- ABOUT THIS TASK
Update the rows from the line with "What do you see at coordinates (414, 1505)" through the end of the rows by replacing "particular" with "specific" and leaving everything else unchanged. Give only those lines, and leave out the pictures.

- LISTED ENTRIES
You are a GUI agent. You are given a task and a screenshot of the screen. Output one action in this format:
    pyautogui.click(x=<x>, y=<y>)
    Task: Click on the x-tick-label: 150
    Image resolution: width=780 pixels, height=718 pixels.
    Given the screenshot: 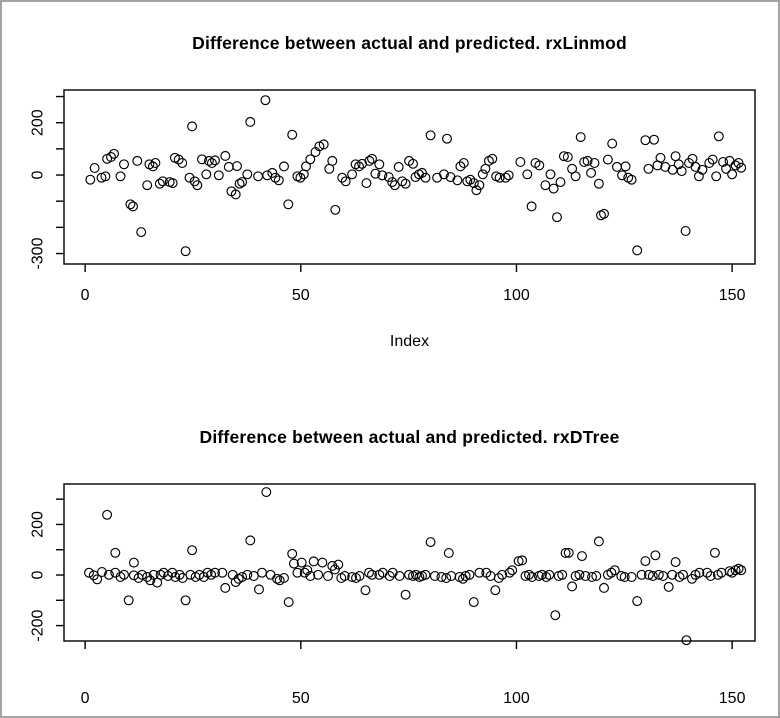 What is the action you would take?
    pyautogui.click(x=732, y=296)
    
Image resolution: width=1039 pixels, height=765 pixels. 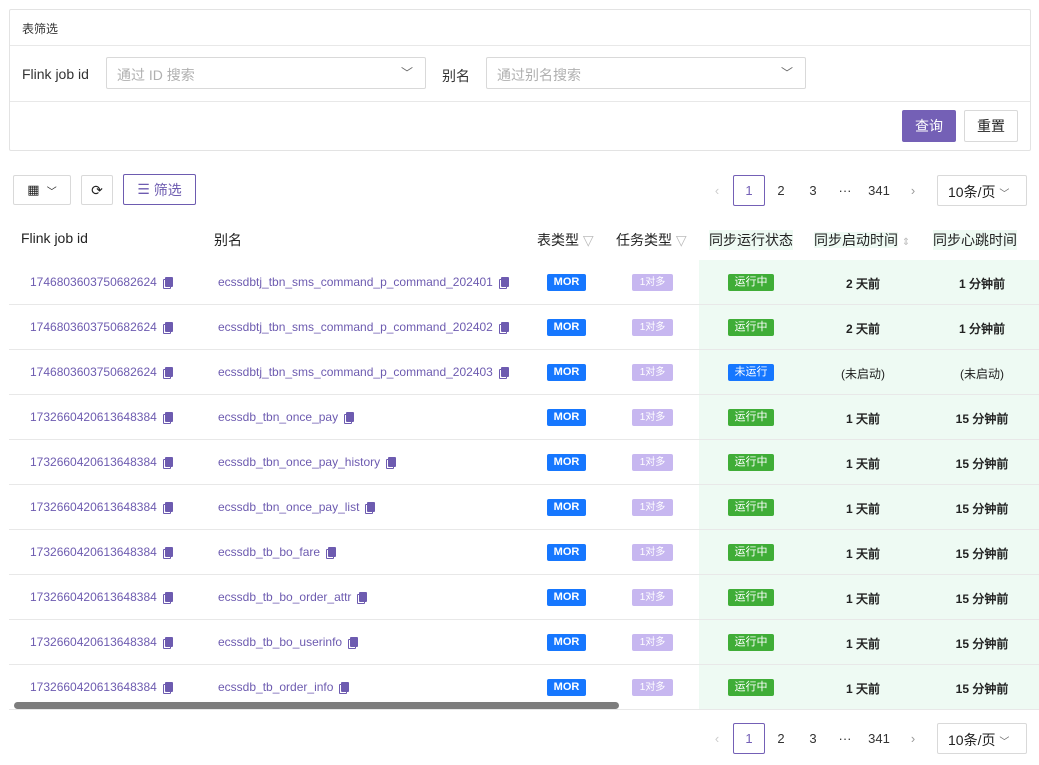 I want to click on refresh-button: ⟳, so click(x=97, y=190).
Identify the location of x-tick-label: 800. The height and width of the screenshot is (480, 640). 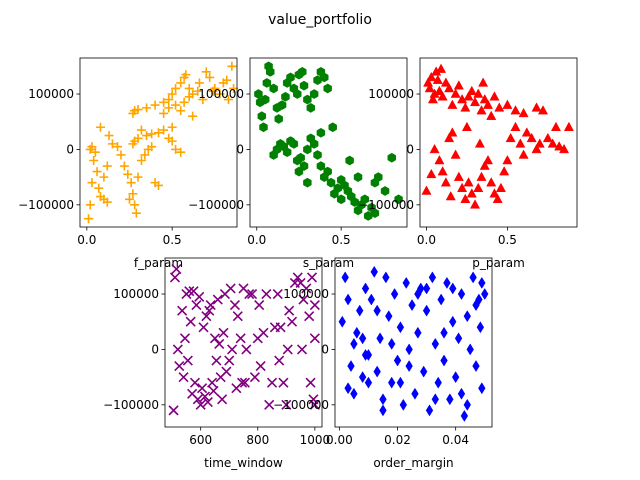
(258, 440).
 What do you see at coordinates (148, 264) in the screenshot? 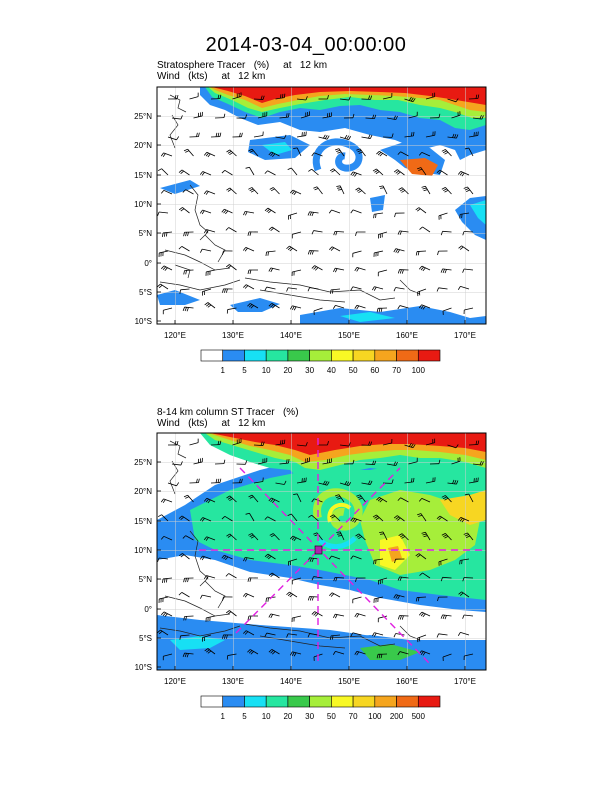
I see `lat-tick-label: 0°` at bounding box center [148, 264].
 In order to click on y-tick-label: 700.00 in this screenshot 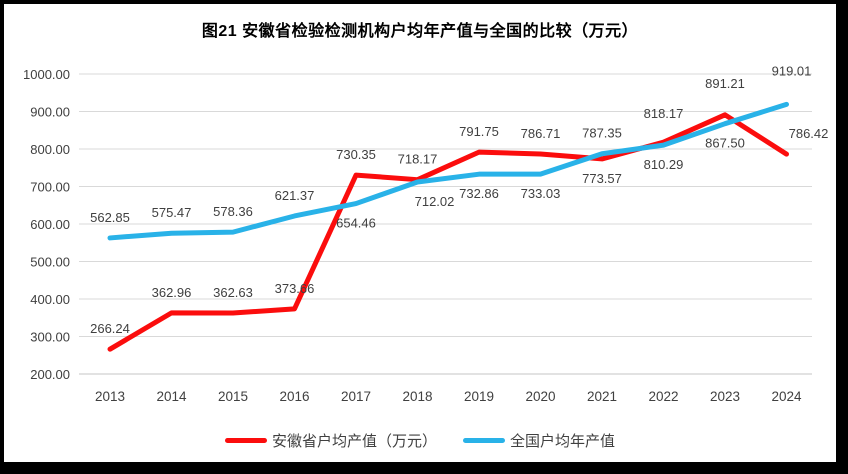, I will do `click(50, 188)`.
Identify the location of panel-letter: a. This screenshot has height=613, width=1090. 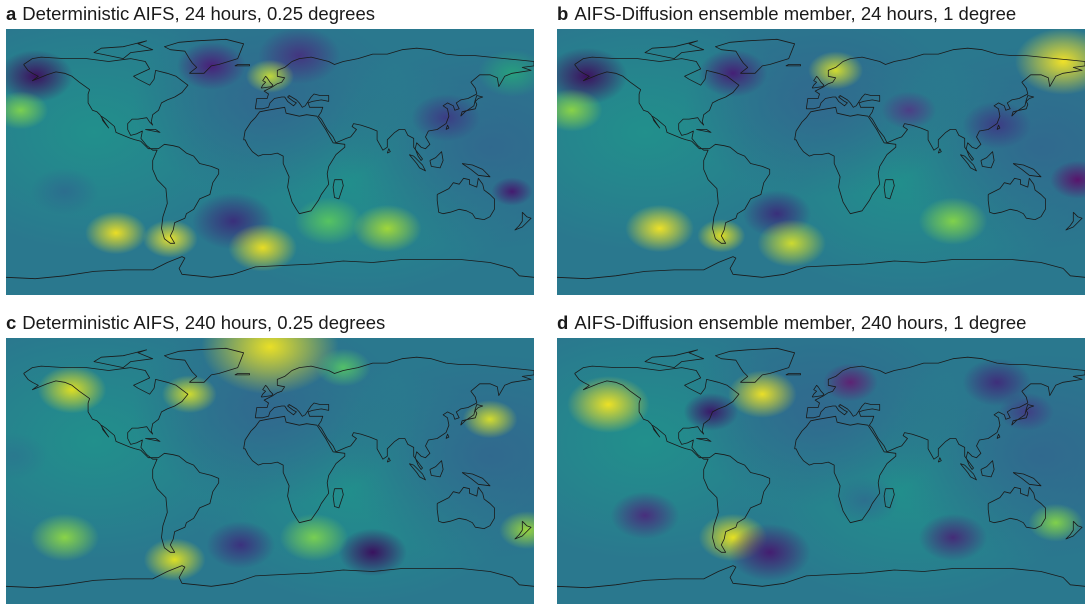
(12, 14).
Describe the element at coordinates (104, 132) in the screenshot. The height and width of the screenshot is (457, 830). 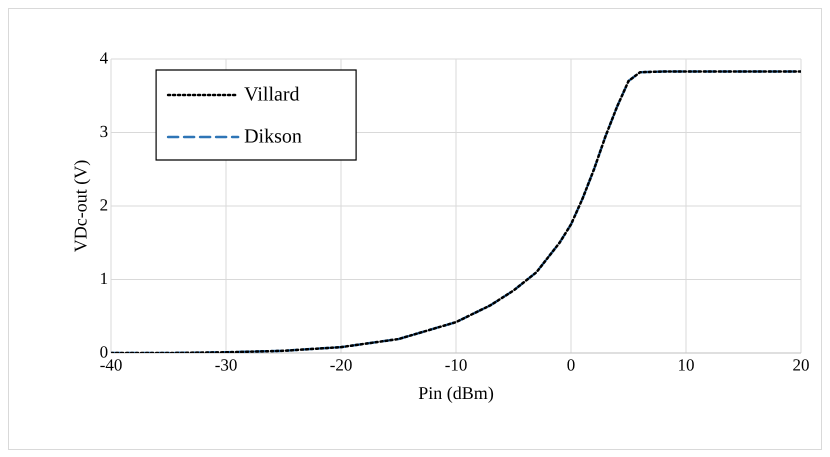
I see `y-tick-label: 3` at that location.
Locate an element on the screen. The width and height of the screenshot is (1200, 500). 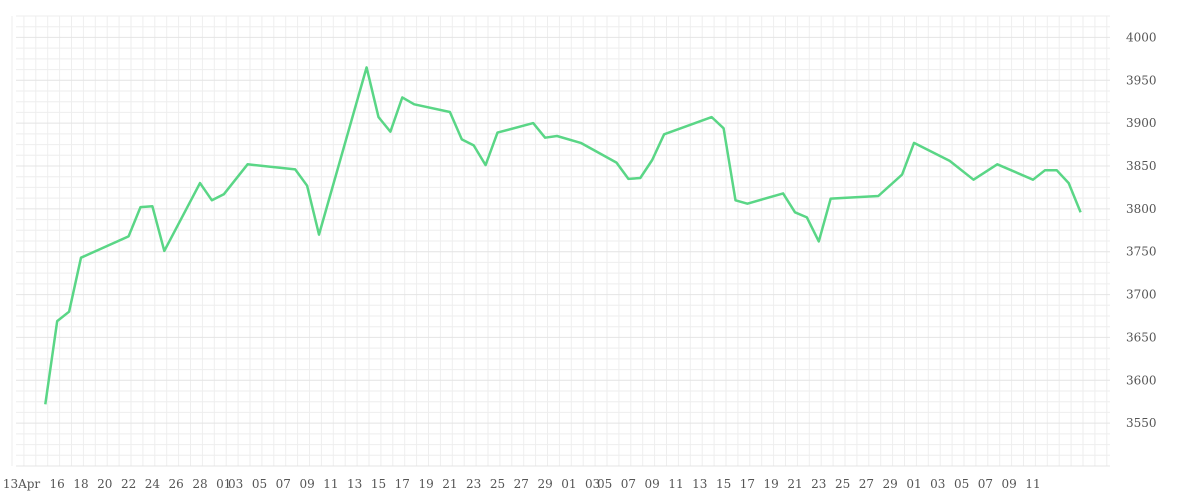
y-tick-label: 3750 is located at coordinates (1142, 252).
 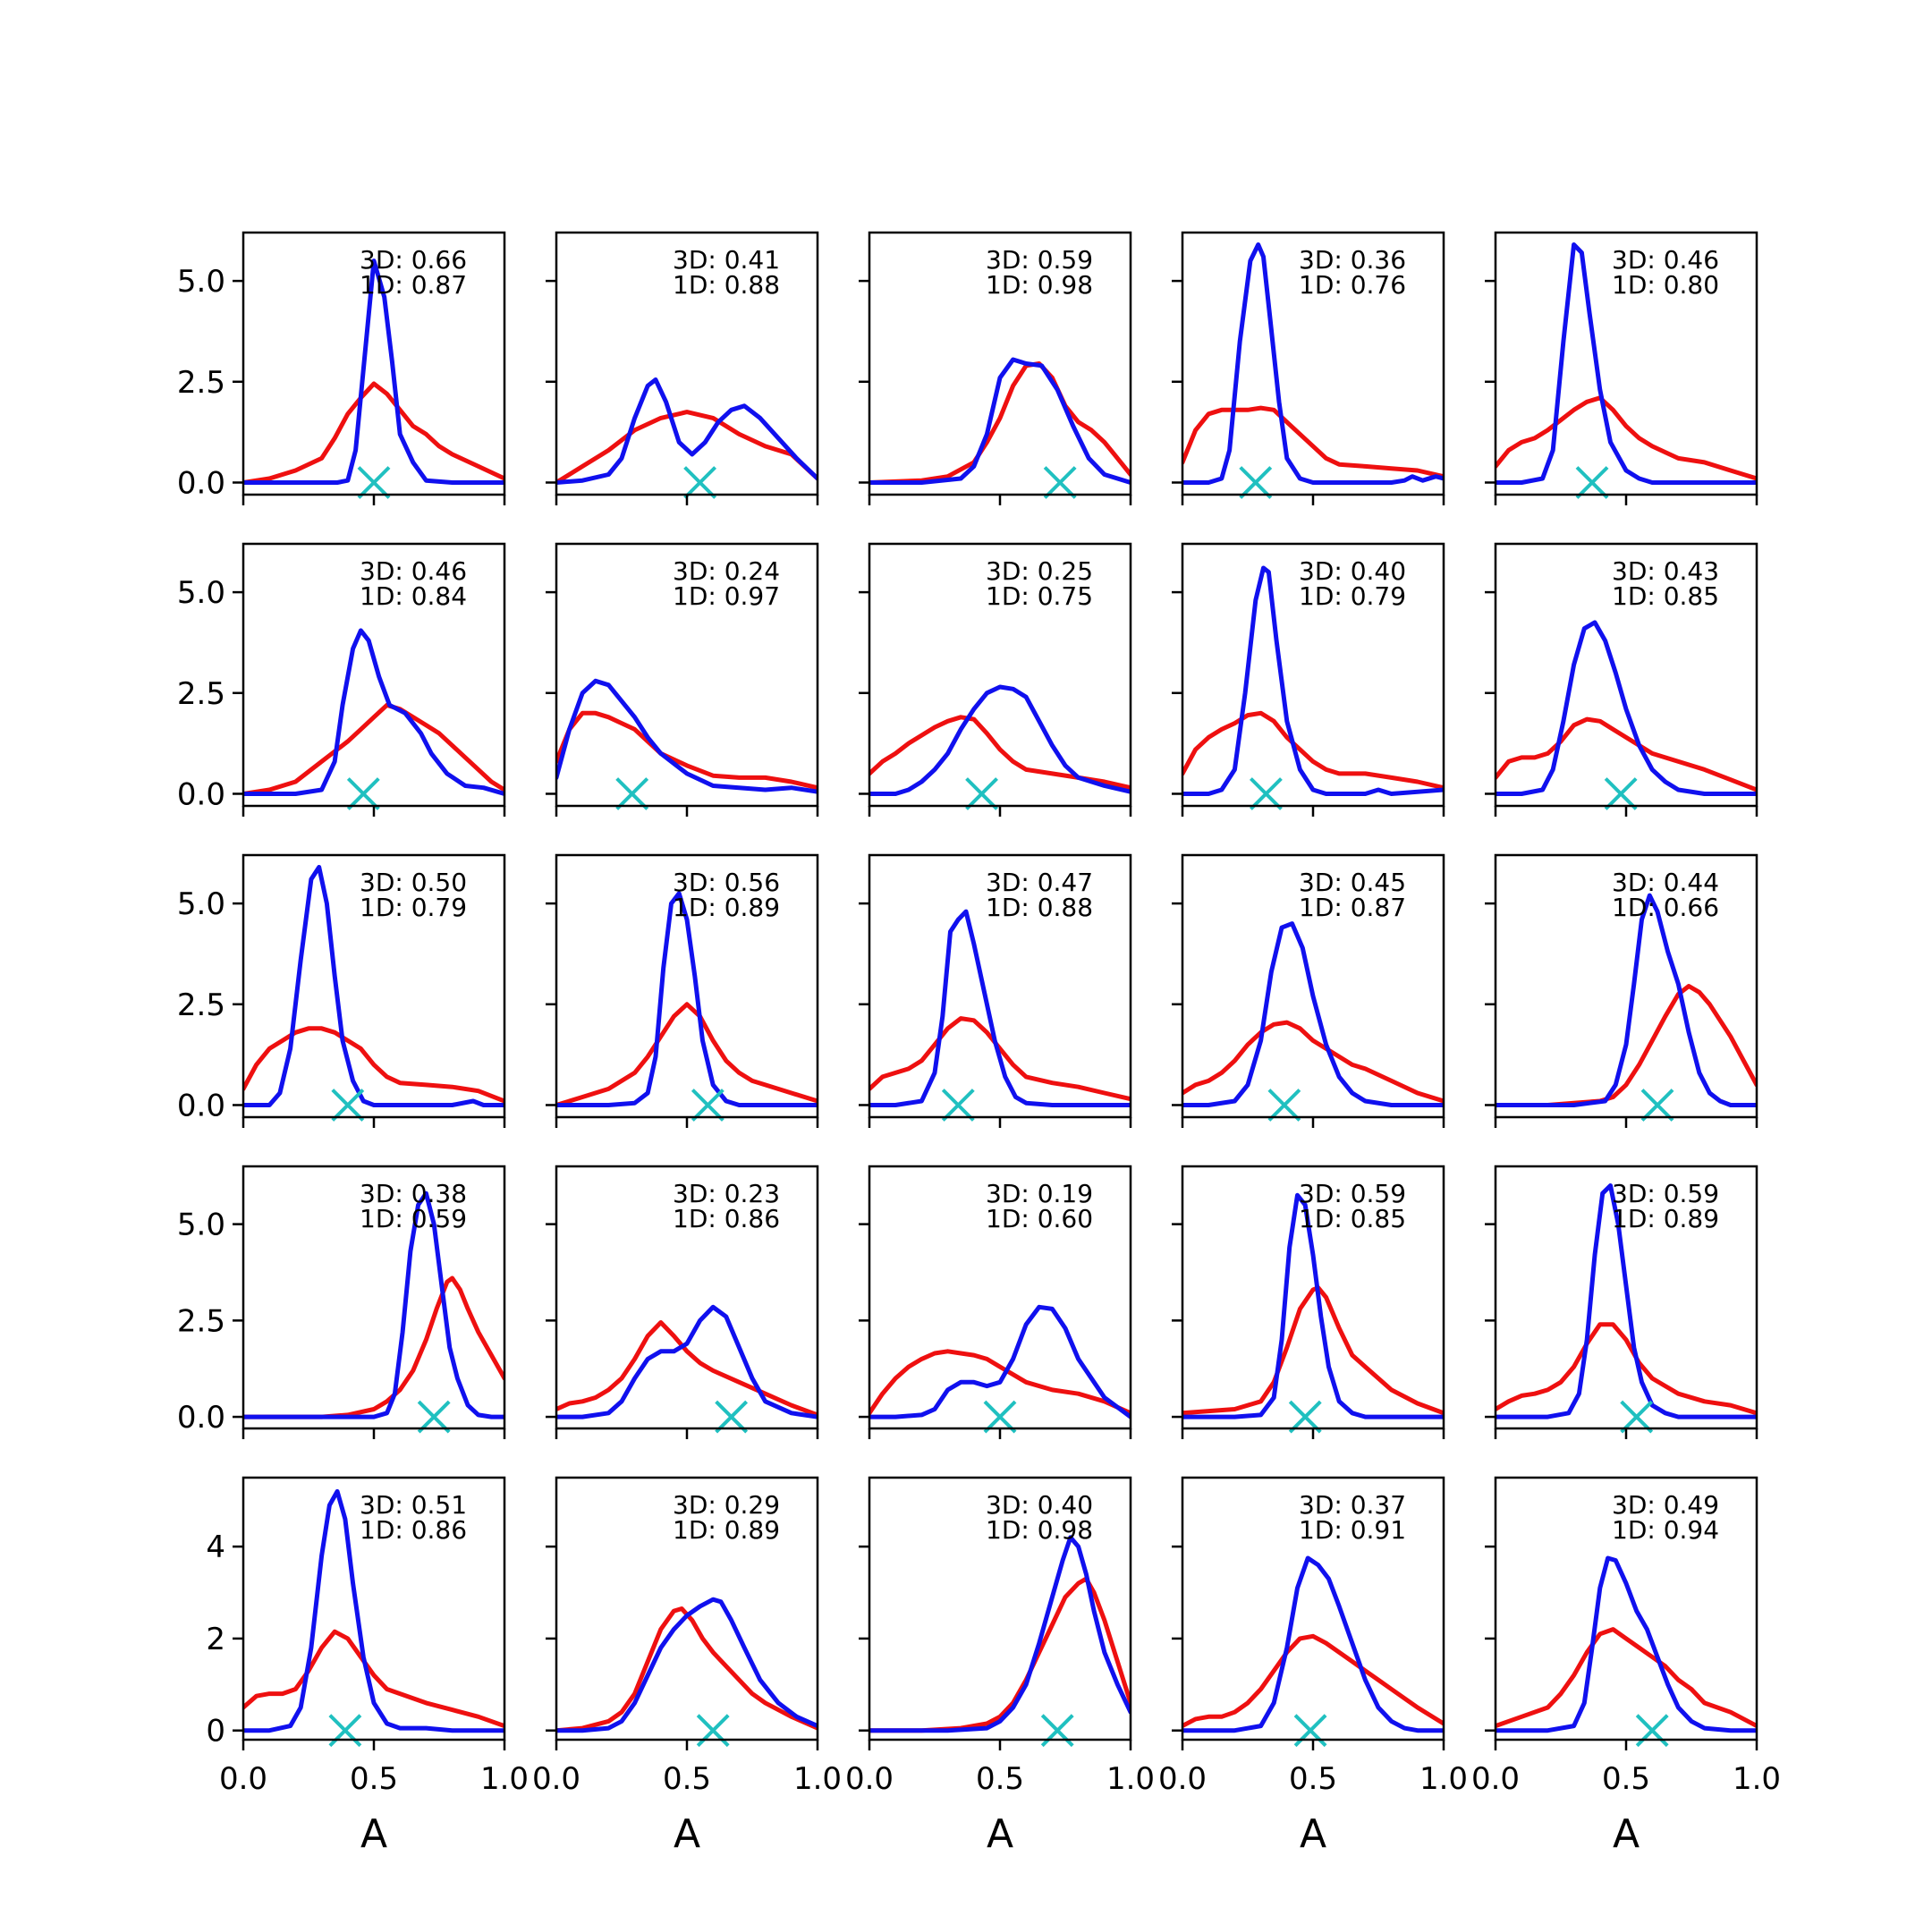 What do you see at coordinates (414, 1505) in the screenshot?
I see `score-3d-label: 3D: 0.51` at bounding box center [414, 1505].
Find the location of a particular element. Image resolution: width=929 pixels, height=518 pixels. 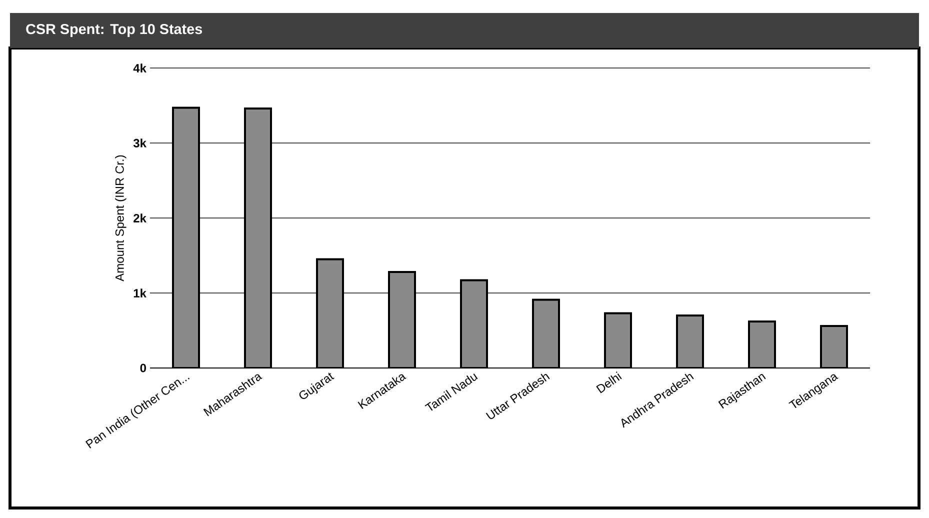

- YOUR RESPONSE
  What do you see at coordinates (414, 1505) in the screenshot?
I see `score-3d-label: 3D: 0.51` at bounding box center [414, 1505].
Find the location of a specific element. Image resolution: width=929 pixels, height=518 pixels. 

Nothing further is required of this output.